» **What you will do**: Your reply must hold the lines from the one containing "Viewport: 329px width, 375px height." to the end of the entries, copied exactly, with pictures excluded.

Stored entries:
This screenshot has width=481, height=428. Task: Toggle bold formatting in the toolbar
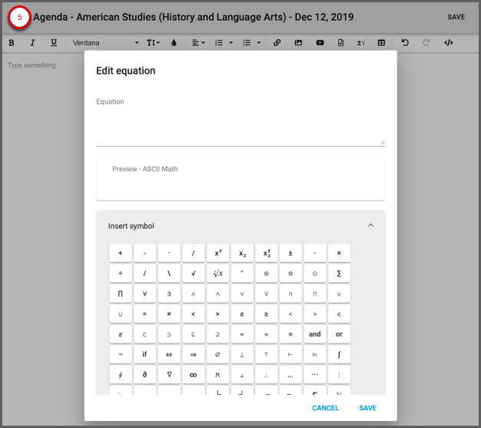pyautogui.click(x=12, y=43)
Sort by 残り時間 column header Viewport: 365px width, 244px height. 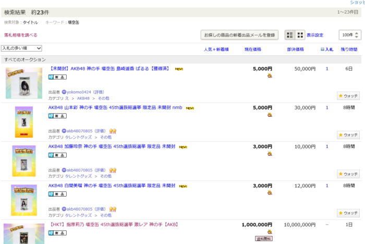(349, 49)
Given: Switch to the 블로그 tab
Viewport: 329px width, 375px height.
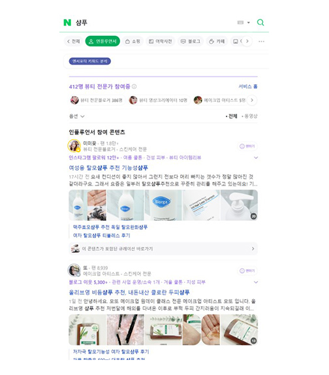Looking at the screenshot, I should click(x=190, y=42).
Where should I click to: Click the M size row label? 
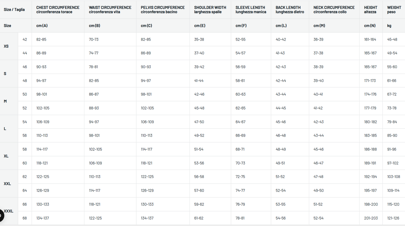click(x=5, y=101)
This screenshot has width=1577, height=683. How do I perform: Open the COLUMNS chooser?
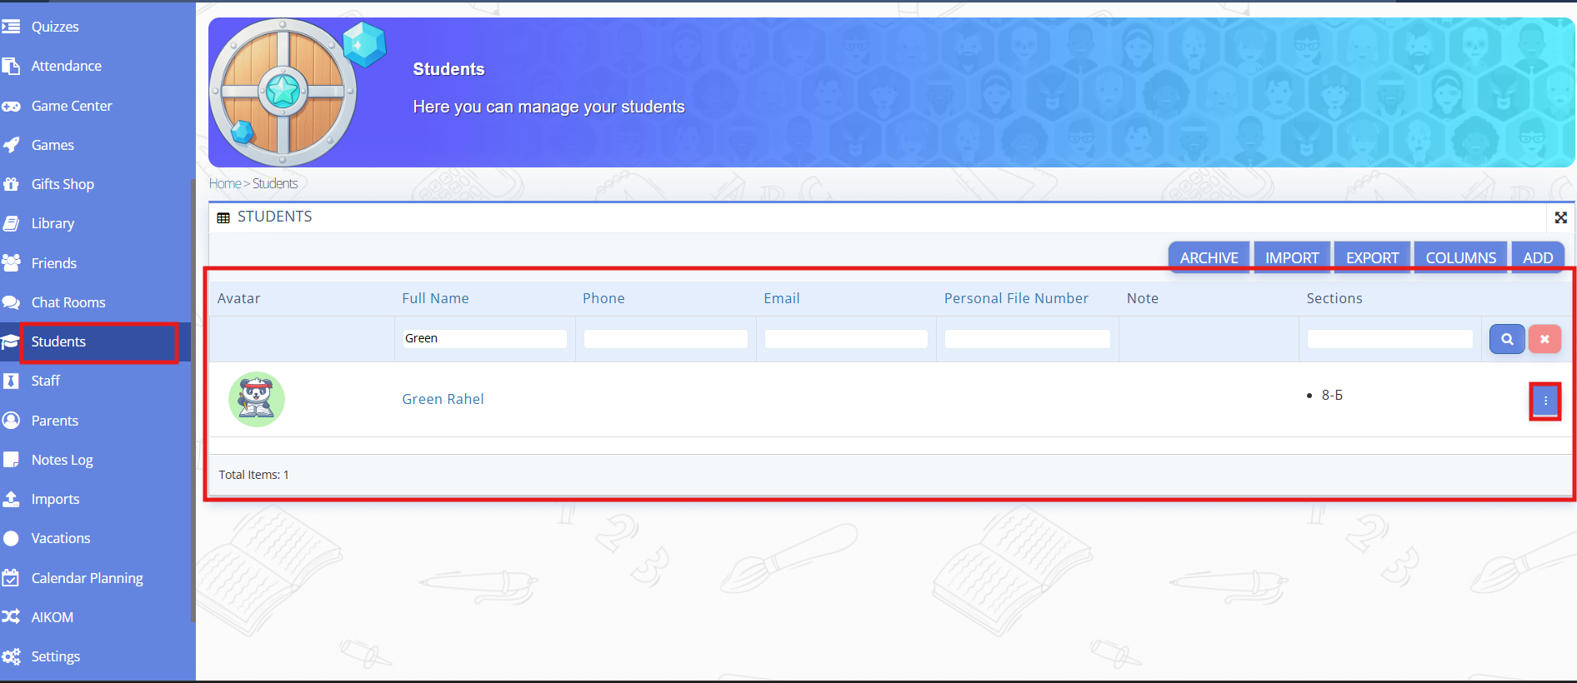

» **Expected answer**:
Viewport: 329px width, 375px height.
Looking at the screenshot, I should click(x=190, y=42).
Where should I click to: Click the M size row label? 
click(x=5, y=101)
This screenshot has width=1577, height=683. How do I perform: Open the COLUMNS chooser?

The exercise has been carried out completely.